Im Oktober folgte dann ein Waffenverbot und im April ein Alkoholkonsumverbot im Bereich des Hauptbahnhofs. Die Innenbehörde feiert die bisherigen Maßnahmen als Erfolg. Allein zwischen Januar und Juni seien durch die Quattro-Streifen „mehr als 330 Strafanzeigen gefertigt“ worden. In 1.680 Fällen sei „das Hausrecht durchgesetzt“, mehr als 7.000 Menschen seien überprüft worden.
„Nach polizeilicher Einschätzung ist jedoch seit Herbst 2023 ein leichter Rückgang der Kriminalitätsbelastung im Hauptbahnhof zu verzeichnen“ schreibt die Innenbehörde der taz. Diesen Trend wolle man nun fortführen. Dafür sei ein „nachhaltiges, intensives sowie geschlossenes weiteres Vorgehen der Sicherheitspartner angezeigt“.
Die ausgeweitete Videoüberwachung sei „ein weiterer Baustein“ im Rahmen der „Allianz sicherer Hauptbahnhof“, zur „Verbesserung der Sicherheitslage und der Aufenthaltsqualität“ am Hauptbahnhof.
Videoüberwachung im öffentlichen Raum sei aus „datenschutzrechtlicher Perspektive grundsätzlich kritisch zu sehen“, sagt Martin Schemm.

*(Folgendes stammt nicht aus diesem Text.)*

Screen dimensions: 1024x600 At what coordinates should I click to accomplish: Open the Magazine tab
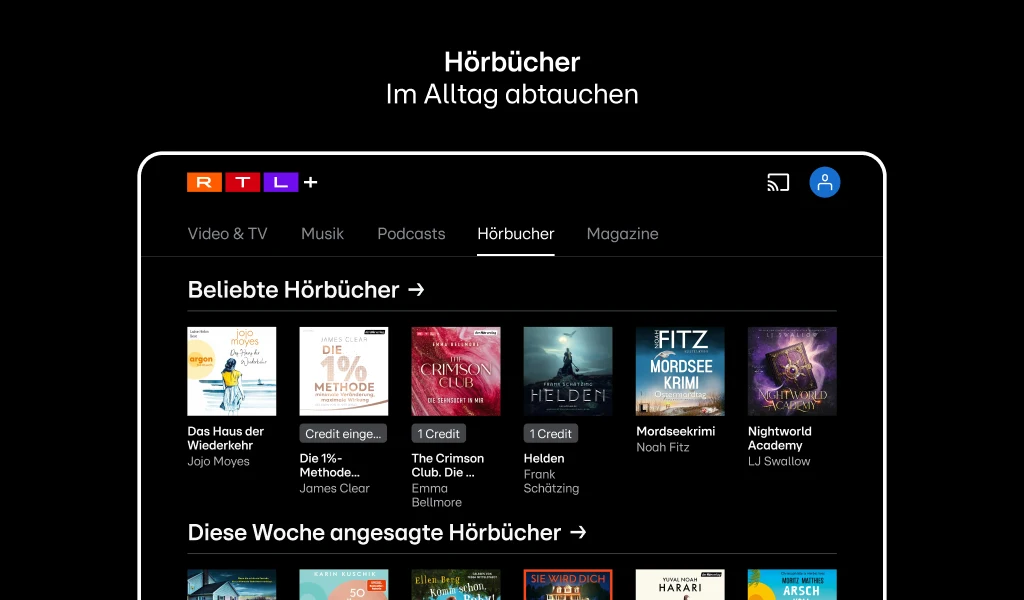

Schemm ist Referent bei der Hamburger Behörde für Datenschutz und Informationsfreiheit.
Ende Juli habe seine Behörde das neue Videoüberwachungssystem geprüft und dabei vor allem darauf geachtet, ob, wie gesetzlich gefordert – auf die Überwachung angemessen hingewiesen werde und etwa keine privaten Haushalte erfasst würden. „Durchgreifende datenschutzrechtliche Bedenken in Bezug auf die konkrete Ausgestaltung“ habe man derzeit nicht.
Die Linke hält nichts von Überwachung
Deniz Celik, findet hingegen klare Worte zu den neuen Kameras: „Wir halten nicht viel davon“, sagt der innenpolitische Sprecher der Linken in der Hamburger Bürgerschaft. Die Überwachung sei „mal wieder ein Eingriff in die Persönlichkeitsrechte der Bürgerinnen und Bürger“ die sich in dem Bereich aufhalten, dabei gebe es „ein Recht auf Anonymität“.
Celik geht nicht davon aus, dass Probleme, wie die „Verelendung und Verarmung“ der Menschen, die sich täglich am Hauptbahnhof aufhalten durch Überwachung gelöst werden und nennt diese deshalb „unverhältnismäßig“.
Am Bahnhof kämen verschiedene marginalisierte Gruppen, wie etwa drogengebrauchende oder obdachlose Menschen ins Visier der Sicherheitsbehörden und würden von dort verdrängt, so Celik. Statt der Überwachung und Repression solle man sich lieber überlegen, „wie man die Menschen unterstützen kann“.